#### Exercise
Exactly reproduce the lines from the one containing "Click the fullscreen icon in header" through the last line of the data, both ends included, leaving out pictures.

(Items from a dataset)
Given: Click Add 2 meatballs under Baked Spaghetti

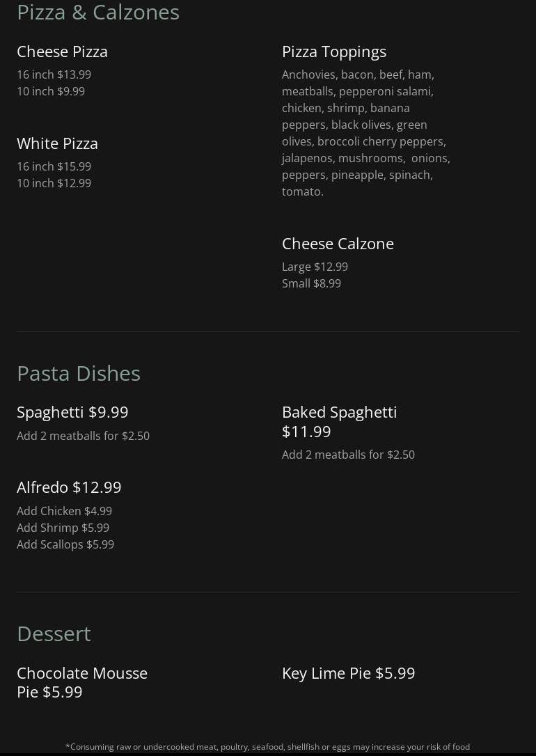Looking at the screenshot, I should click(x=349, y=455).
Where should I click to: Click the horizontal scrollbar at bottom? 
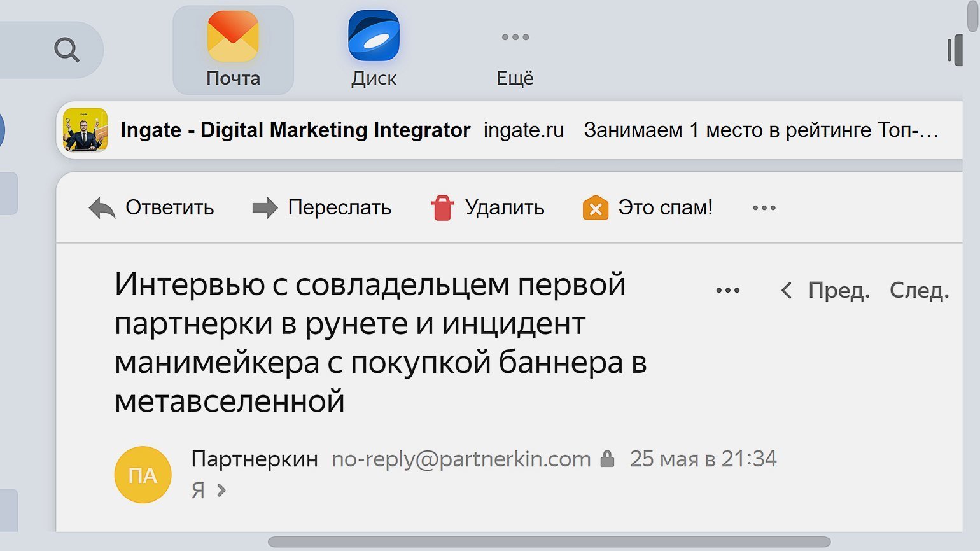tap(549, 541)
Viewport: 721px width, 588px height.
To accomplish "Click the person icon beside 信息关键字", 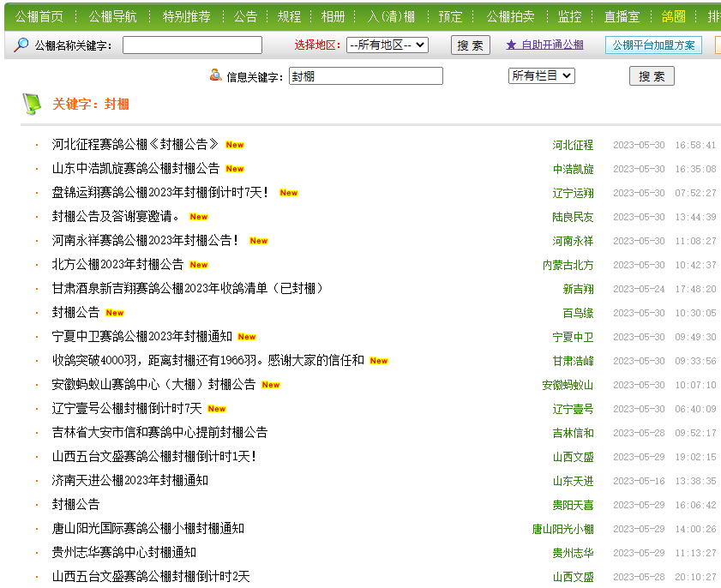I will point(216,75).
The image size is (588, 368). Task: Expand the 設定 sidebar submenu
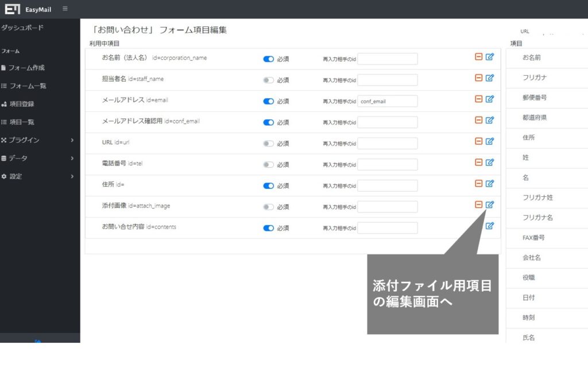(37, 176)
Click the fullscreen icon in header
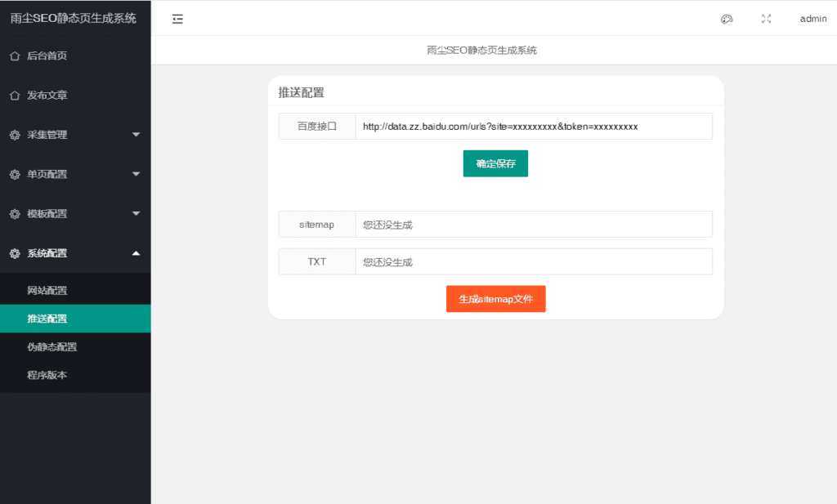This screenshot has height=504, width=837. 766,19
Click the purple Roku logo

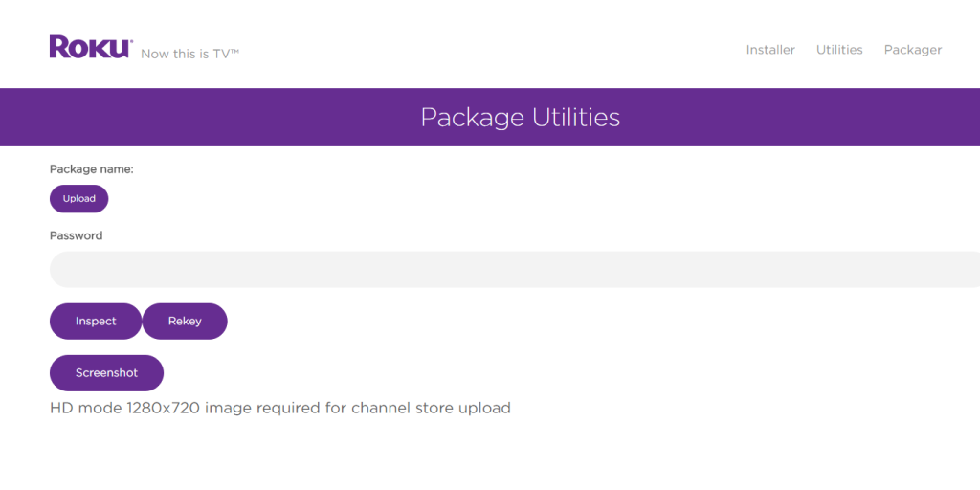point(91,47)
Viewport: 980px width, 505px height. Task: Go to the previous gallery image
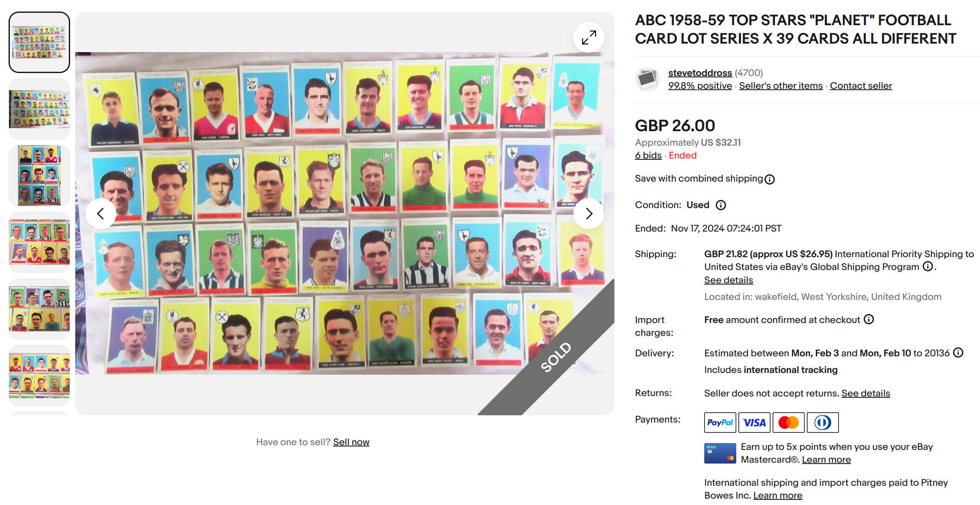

#### Problem solution
Click the fullscreen icon in header
This screenshot has height=504, width=837. 766,19
Click the purple Roku logo

point(91,47)
Viewport: 980px width, 505px height. Task: Go to the previous gallery image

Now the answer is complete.